= TASK REQUIREMENTS =
A verbatim copy of the lines starting at the one with "Click the red" and ending at the last line below is required; include nothing else.

[Extracted data entries]
+++

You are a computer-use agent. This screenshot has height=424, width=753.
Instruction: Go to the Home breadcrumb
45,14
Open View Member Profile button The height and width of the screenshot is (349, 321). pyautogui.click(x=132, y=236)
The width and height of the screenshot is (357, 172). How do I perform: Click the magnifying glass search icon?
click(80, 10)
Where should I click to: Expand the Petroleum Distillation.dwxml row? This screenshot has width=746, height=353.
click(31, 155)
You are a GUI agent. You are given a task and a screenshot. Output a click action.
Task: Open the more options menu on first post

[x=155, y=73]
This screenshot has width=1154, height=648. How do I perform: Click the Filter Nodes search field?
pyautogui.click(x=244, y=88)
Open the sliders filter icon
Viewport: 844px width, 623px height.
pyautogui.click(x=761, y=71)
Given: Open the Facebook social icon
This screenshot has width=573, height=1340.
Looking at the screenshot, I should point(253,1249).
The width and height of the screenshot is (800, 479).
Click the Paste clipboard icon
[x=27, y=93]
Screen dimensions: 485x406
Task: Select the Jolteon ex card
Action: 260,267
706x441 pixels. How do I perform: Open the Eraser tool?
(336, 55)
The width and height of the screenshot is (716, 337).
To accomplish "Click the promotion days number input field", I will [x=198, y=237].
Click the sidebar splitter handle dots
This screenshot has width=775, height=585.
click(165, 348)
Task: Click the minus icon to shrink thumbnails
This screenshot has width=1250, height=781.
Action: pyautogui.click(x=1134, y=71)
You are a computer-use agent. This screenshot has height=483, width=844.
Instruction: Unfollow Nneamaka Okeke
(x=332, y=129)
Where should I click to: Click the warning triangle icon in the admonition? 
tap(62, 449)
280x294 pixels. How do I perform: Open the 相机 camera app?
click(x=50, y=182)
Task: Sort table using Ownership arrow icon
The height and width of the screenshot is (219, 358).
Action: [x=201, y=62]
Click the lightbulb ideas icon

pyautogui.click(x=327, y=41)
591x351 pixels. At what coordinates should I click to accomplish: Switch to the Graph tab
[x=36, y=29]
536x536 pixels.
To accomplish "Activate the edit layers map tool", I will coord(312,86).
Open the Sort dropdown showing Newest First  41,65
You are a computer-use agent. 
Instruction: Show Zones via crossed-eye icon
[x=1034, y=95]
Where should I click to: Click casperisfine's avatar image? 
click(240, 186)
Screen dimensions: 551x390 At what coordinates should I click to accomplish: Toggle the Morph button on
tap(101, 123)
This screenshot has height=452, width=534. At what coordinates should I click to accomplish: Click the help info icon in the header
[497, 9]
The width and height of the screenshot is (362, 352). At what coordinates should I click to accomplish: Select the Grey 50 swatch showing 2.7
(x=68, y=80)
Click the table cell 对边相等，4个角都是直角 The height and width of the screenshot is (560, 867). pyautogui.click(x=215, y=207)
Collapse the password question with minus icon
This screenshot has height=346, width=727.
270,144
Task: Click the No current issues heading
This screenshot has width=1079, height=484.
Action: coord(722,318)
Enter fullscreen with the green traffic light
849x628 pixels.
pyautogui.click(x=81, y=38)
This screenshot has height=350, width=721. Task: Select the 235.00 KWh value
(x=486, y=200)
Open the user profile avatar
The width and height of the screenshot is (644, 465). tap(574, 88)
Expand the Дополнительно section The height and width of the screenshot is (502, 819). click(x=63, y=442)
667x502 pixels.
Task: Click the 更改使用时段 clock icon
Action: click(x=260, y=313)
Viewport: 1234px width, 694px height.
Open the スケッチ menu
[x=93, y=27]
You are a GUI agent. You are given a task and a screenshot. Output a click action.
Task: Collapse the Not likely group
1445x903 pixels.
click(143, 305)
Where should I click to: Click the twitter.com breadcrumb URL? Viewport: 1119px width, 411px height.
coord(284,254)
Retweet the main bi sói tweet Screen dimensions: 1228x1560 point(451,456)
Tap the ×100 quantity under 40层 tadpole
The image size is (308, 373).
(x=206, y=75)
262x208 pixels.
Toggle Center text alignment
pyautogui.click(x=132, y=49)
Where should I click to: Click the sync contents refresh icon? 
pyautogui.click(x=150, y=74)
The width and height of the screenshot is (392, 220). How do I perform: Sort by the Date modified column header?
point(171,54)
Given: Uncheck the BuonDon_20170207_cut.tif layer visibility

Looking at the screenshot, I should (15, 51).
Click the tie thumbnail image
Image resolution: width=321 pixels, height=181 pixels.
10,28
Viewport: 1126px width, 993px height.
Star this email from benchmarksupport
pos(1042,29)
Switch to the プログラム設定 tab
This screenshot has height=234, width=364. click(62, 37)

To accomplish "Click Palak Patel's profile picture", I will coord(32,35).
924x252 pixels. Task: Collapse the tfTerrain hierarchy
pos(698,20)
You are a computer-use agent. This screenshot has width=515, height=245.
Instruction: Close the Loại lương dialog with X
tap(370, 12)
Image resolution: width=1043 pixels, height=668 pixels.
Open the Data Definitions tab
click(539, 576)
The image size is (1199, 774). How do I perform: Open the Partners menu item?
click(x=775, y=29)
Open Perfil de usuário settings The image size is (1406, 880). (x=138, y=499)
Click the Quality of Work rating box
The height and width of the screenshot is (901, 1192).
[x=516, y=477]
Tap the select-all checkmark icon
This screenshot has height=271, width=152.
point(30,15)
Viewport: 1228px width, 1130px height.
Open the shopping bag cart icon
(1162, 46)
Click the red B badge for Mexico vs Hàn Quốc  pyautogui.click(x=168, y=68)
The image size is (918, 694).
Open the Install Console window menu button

+++

= COMPLETED EXERCISE =
Click the red B badge for Mexico vs Hàn Quốc  pyautogui.click(x=168, y=68)
The image size is (918, 694).
Open the Install Console window menu button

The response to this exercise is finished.